A particularly disgusting clip of MPs cheering as a motion to end the public sector pay cap of 1% was voted against is currently circulating on social media.  Cheering??!!  I can accept that as part of the democratic process some decisions in parliament will not go the way I would like.  I would have been angry about the defeat of the motion if it had been carried out in a mature, professional way as a logical economical decision.  But to cheer?? That smacks of contempt for everyone in the public sector.

The hypocrisy is overwhelming; some of these politicians were the loudest voices to praise the ‘invaluable work’ of the emergency services and hospitals in the aftermath of the recent terrorist incidents in London and Manchester and the horrific flat fire in London.  The same MPs no doubt cheered equally loudly as they accepted their 11% rise last year.

It’s no surprise that public sector workers feel undervalued.  Should we though?

In the aftermath of the recent events many of the public expressed their appreciation of the work we do; food deliveries to the stations in our group from a local supermarket, offers of cups of coffee and cakes, free chips, cards and messages posted through the station door.  I know that these grateful people also appreciate the other emergency services and public sector workers also.  On a day to day basis working with the public working to uphold the nhs values I feel generally valued.  Most of the people we get to appreciate and are grateful to us.  There are obviously the exceptions, the drunks and drug fueled street warriors and certain people who are very aware of their ‘rights’ (don’t seem to be as aware of their responsibilities however) and are not satisfied that they are being adequately met.  This has always been the case though and I can’t see it changing.

I am happy to say that in my area, support for staff affected by the terror incident is ongoing.  Frankly I have never seen support offered at this level before and I sincerely hope it continues and helps.
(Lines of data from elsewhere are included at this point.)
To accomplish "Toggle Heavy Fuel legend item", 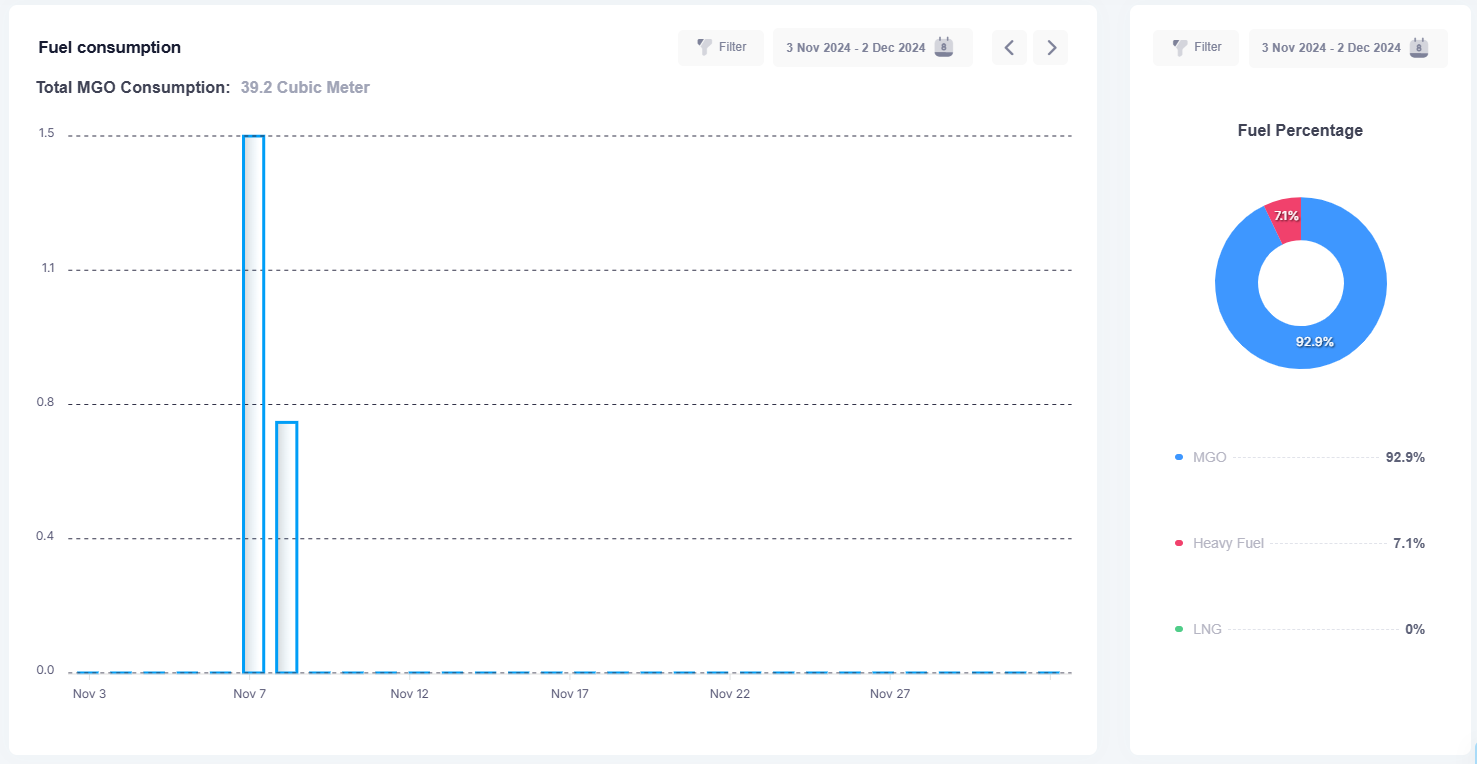I will [x=1227, y=543].
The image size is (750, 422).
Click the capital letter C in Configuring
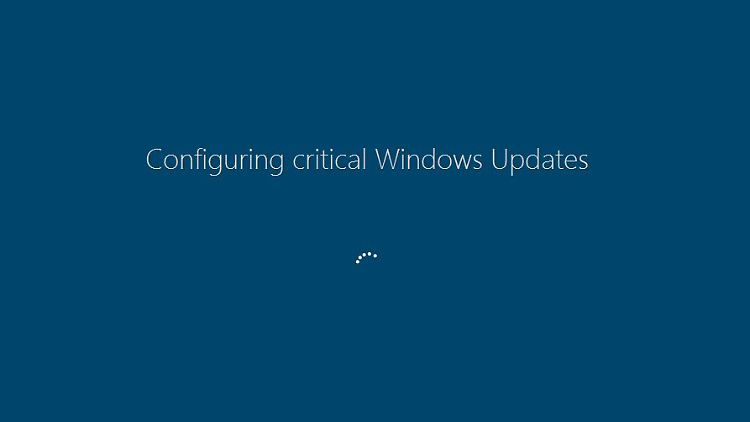click(154, 160)
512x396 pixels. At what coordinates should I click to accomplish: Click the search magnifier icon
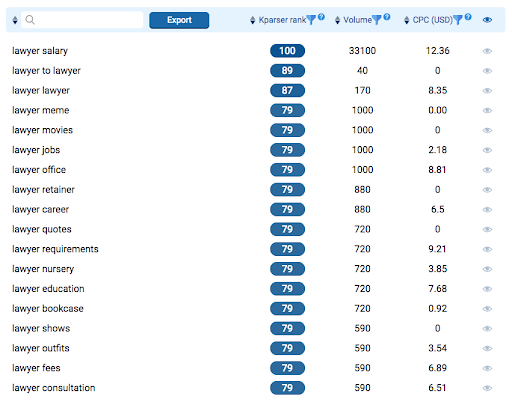[30, 20]
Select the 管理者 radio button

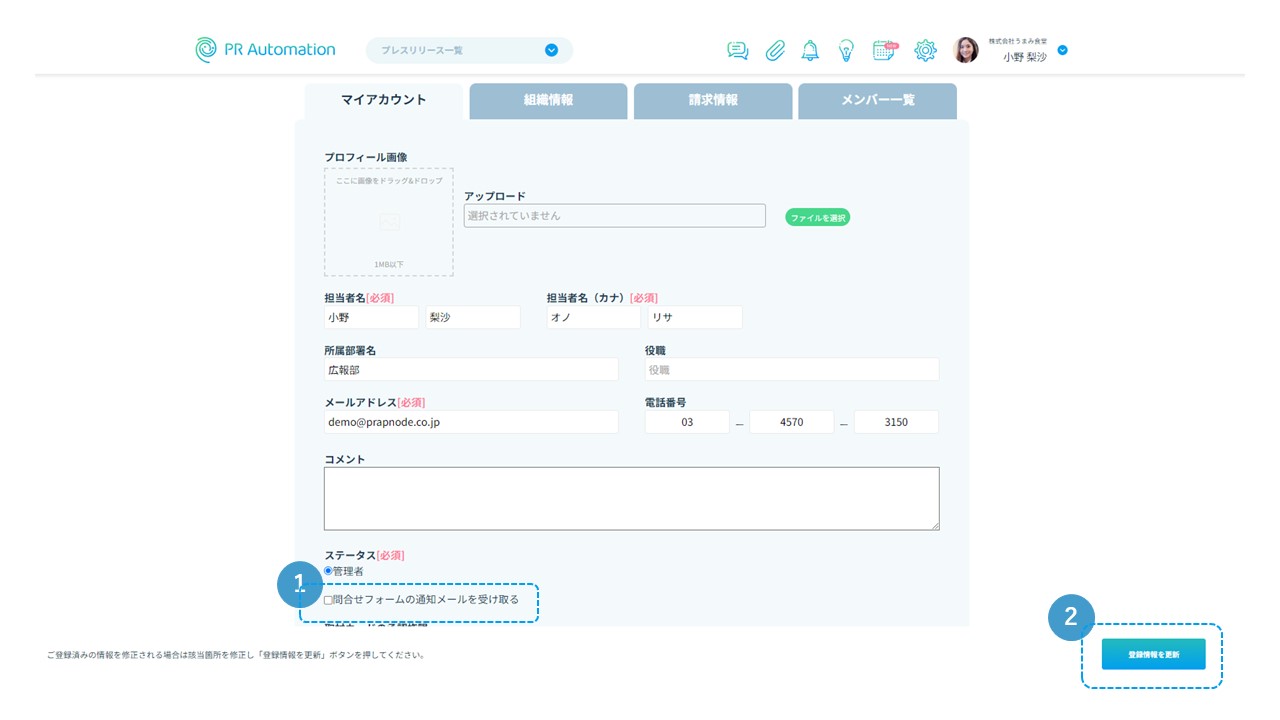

Are we valued by our managers?  Controversial question I know.  I can only speak from my own experience and say a definitive yes and no.  I personally have decided that paramedic is the level I want to stay at.  I’ve never had the desire for bars or pips.  A brief flirtation with the idea of getting into training was thankfully beaten out of me several years ago and I came to my senses.  I have very little contact with any managers other than the team leaders immediately above me.  I do feel valued by them most of the time.  I’m lucky though, I enjoy good health.  I have seen colleagues falling on hard times with periods of sickness not treated so well.  The current sickness policy or perhaps the way it’s implemented can seem punitive and at times harsh.  Again this starts to trigger my hypocrisy alarm.  The Emergency services are pushing various initiatives aimed at maintaining and supporting the good mental health of staff and yet the thought of the disciplinary policy triggered by spells of absence from work are hardly the way to sooth anxiety or help lift the depressed out of a low mood so they can resume the challenges of emergency work.

Personally I feel I’m more than just a paramedic.  I’m a dad, a son, a brother, a partner, a neighbour.  In all these roles I definitely feel valued.  Even when my kids were teenagers I still felt valued as their dad.

To sum up:

A feeling of value is best when not dependant on external factors such as money.  Frustrating to hear I know but bear with me here.  If money were a measure of value then among the most valued professions in the country would be premier league footballers, financial brokers and politicians. Really?  From chatting with patients over the years maybe footballers are valued (with our younger football fans) but financial brokers?  Not many patients class them as valuable, most see them as the cause of the austerity requirements.  Politicians?  Maybe the 650 MPs and their families value them but would but I’ve never met anyone else who does.

Everyone in the public sector should hold their heads high and value their self.  Politicians come and go but the emergency services will always be here responding thanks to the high value of our staff.